## DIRECTION
Set down the stretch of the album text from "The title is" through "by John Milton.", reproducing it word for word.

+++ QUOTED TEXT +++

Live album by Paul McCartney
- Released: 5 November 1990
- Recorded: 26 September 1989 – 30 June 1990
- Genre: Rock
- Length: 138:20
- Label: Parlophone
- Producer: Paul McCartney; Bob Clearmountain; Peter Henderson;

Paul McCartney chronology
| Flowers in the Dirt (1989) | Tripping the Live Fantastic (1990) | Unplugged (The Official Bootleg) (1991) |

Singles from Tripping the Live Fantastic
- "Birthday" Released: 8 October 1990; "The Long and Winding Road" Released: 1990; "All My Trials" Released: 26 November 1990;

= Tripping the Live Fantastic =

Tripping the Live Fantastic is Paul McCartney's first official solo live album and his first release of concert material since Wings' 1976 Wings over America live package. Recorded during the Paul McCartney World Tour (1989–1990), it was released in early November 1990 as triple LP, double cassette and double CD. Tripping the Live Fantastic reached number 17 in the UK and number 26 in the US. An abridged version of the album, entitled Tripping the Live Fantastic: Highlights!, was released in the end of November.

Professional ratings
Review scores
| Source | Rating |
| AllMusic | Star |
| Encyclopedia of Popular Music | Star |
| The Essential Rock Discography | 4/10 |
| MusicHound | 2.5/5 |
| The Rolling Stone Album Guide | Star |

==Overview==
A document of the Paul McCartney World Tour, McCartney's first solo concert series, Tripping the Live Fantastic encompasses his entire musical career from his Beatles songs to his then most recent album, Flowers in the Dirt, while also including some unique covers; interspersed throughout are occasional soundcheck recordings as well.

The title is an allusion to the phrase "tripping the light fantastic", meaning to dance or move to musical accompaniment, originally from the poem L'Allegro by John Milton.

Although he had reversed the Lennon–McCartney credits on Wings over America in 1976, McCartney left the credits for his Beatles songs on Tripping the Live Fantastic in their original form.

Several songs from the tour were released as singles' b-sides and not found on the album: "Birthday" single featured "Good Day Sunshine", "P.S. Love Me Do" and "Let 'Em In"; "The Long and Winding Road" featured "C Moon" and "Mull of Kintyre"; and "All My Trials" additionally featured a medley of "Strawberry Fields Forever", "Help!" and "Give Peace a Chance".

===Tripping the Live Fantastic: Highlights!===
Three weeks after the release of the album, an abridged version titled Tripping the Live Fantastic: Highlights! was released as 17 track CD and 12 track LP.

Showcasing just the concert highlights, this set is notable for the exclusive inclusion of "All My Trials", not found on the original release. However, on the American edition of the album the track was replaced by "Put It There".

+++ ITEMS +++

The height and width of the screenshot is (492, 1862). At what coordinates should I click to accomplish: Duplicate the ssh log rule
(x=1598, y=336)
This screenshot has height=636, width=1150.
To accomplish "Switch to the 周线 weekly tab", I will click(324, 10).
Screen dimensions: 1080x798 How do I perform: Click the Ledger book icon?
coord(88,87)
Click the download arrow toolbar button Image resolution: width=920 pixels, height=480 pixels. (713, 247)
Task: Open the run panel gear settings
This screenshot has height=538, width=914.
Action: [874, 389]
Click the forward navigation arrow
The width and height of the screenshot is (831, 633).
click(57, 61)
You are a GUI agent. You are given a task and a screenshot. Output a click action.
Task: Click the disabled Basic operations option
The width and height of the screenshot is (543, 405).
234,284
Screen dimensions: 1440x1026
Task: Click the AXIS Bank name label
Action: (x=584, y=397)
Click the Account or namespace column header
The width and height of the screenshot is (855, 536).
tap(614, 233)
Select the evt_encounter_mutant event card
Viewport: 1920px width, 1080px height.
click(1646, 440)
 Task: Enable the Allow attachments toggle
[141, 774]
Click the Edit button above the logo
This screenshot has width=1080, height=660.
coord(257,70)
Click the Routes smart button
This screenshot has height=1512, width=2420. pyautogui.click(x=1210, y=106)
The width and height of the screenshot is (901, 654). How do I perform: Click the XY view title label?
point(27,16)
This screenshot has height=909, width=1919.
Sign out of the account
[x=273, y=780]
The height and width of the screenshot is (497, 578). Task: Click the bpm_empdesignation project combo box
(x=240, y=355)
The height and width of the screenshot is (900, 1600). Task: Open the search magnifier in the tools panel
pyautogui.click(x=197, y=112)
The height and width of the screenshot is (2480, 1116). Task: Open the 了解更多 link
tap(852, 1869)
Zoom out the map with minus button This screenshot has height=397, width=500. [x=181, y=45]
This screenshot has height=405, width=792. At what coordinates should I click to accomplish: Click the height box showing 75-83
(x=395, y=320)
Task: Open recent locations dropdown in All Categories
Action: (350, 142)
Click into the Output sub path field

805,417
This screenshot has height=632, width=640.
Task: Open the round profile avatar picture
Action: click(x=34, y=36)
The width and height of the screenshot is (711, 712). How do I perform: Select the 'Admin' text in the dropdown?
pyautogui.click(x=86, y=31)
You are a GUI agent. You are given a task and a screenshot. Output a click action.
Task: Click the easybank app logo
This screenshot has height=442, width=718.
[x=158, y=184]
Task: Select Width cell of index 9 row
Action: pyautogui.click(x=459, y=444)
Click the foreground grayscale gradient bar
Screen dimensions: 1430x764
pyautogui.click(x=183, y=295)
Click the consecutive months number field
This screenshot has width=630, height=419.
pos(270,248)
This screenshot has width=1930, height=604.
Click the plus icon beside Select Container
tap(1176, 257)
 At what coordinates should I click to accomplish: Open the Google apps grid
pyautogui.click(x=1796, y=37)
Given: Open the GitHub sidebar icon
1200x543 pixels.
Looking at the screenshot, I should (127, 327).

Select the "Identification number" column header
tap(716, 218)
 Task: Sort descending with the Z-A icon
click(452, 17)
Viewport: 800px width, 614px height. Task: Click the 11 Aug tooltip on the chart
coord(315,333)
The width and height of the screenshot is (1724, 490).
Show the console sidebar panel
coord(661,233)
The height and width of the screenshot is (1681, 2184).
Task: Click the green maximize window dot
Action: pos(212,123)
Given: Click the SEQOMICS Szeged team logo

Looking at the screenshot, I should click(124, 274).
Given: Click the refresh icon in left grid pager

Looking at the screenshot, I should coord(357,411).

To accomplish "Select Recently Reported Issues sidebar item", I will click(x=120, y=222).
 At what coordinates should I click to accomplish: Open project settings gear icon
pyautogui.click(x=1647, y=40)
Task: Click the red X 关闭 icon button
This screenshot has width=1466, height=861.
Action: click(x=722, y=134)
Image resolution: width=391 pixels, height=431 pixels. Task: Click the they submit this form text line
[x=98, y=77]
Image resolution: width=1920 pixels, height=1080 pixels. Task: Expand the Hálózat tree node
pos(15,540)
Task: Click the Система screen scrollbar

+++

## RESULT FOR THIS EXERCISE
The title is an allusion to the phrase "tripping the light fantastic", meaning to dance or move to musical accompaniment, originally from the poem L'Allegro by John Milton.